Because a GPR model is probabilistic, it is possible to compute the prediction intervals using the trained model (see predict and resubPredict).

You can also compute the regression error using the trained GPR model (see loss and resubLoss).

Compare Prediction Intervals of GPR Models

Open Live Script

This example fits GPR models to a noise-free data set and a noisy data set.

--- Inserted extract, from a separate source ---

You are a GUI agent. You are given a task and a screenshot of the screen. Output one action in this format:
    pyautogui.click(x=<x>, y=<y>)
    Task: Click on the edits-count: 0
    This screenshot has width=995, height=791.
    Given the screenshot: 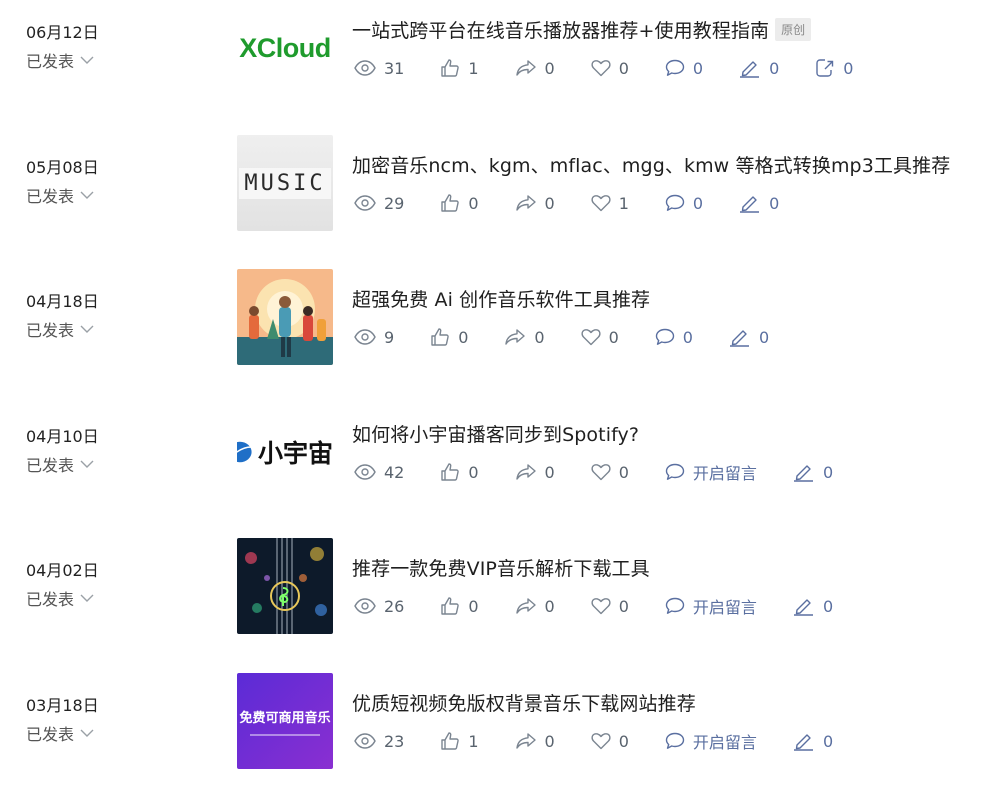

The example compares the predicted responses and prediction intervals of the two fitted GPR models.

Generate two observation data sets from the function $g (x) = x \cdot \sin (x)$ .

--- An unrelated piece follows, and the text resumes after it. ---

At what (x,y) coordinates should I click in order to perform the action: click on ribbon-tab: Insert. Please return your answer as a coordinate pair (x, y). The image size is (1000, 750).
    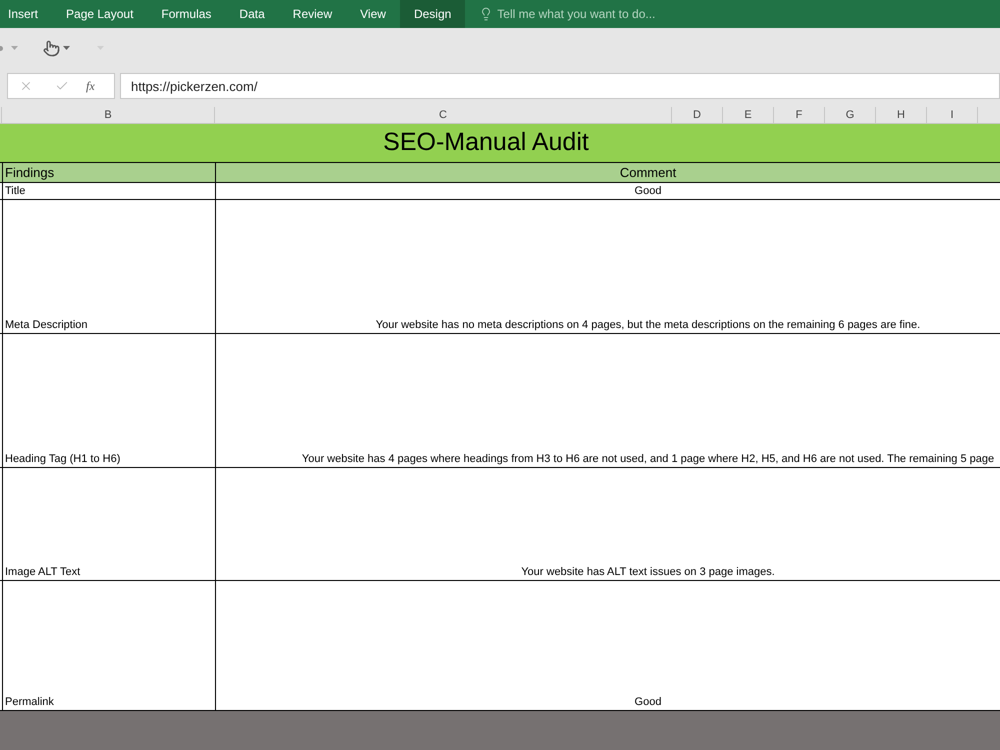
    Looking at the image, I should click on (26, 14).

rng('default') % For reproducibility
x_observed = linspace(0,10,21)';
y_observed1 = x_observed.*sin(x_observed);
y_observed2 = y_observed1 + 0.5*randn(size(x_observed));

The values in y_observed1 are noise free, and the values in y_observed2 include some random noise.

Fit GPR models to the observed data sets.

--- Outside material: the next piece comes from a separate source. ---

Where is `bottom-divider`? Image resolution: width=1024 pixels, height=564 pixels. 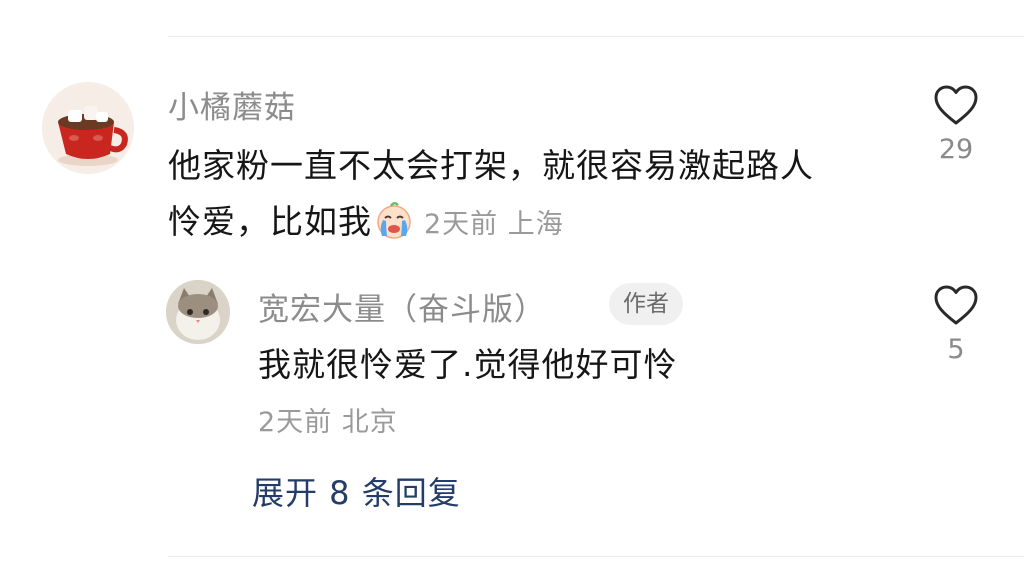 bottom-divider is located at coordinates (596, 556).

gprMdl1 = fitrgp(x_observed,y_observed1);
gprMdl2 = fitrgp(x_observed,y_observed2);

Compute the predicted responses and 95% prediction intervals using the fitted models.

x = linspace(0,10)';
[ypred1,~,yint1] = predict(gprMdl1,x);
[ypred2,~,yint2] = predict(gprMdl2,x);

Resize a figure to display two plots in one figure.

fig = figure;
fig.Position(3) = fig.Position(3)*2;

Create a 1-by-2 tiled chart layout.

tiledlayout(1,2,'TileSpacing','compact')

For each tile, draw a scatter plot of observed data points and a function plot of $x \cdot \sin (x)$ . Then add a plot of GP predicted responses and a patch of prediction intervals.

nexttile
hold on
scatter(x_observed,y_observed1,'r') % Observed data points
fplot(@(x) x.*sin(x),[0,10],'--r')  % Function plot of x*sin(x)
plot(x,ypred1,'g')                  % GPR predictions
patch([x;flipud(x)],[yint1(:,1);flipud(yint1(:,2))],'k','FaceAlpha',0.1); % Prediction intervals
hold off
title('GPR Fit of Noise-Free Observations')
legend({'Noise-free observations','g(x) = x*sin(x)','GPR predictions','95% prediction intervals'},'Location','best')

nexttile
hold on
scatter(x_observed,y_observed2,'xr') % Observed data points
fplot(@(x) x.*sin(x),[0,10],'--r')   % Function plot of x*sin(x)
plot(x,ypred2,'g')                   % GPR predictions
patch([x;flipud(x)],[yint2(:,1);flipud(yint2(:,2))],'k','FaceAlpha',0.1); % Prediction intervals
hold off
title('GPR Fit of Noisy Observations')
legend({'Noisy observations','g(x) = x*sin(x)','GPR predictions','95% prediction intervals'},'Location','best')

When the observations are noise free, the predicted responses of the GPR fit cross the observations. The standard deviation of the predicted response is almost zero. Therefore, the prediction intervals are very narrow. When observations include noise, the predicted responses do not cross the observations, and the prediction intervals become wide.

References

[1] Rasmussen, C. E. and C. K. I. Williams. Gaussian Processes for Machine Learning. MIT Press. Cambridge, Massachusetts, 2006.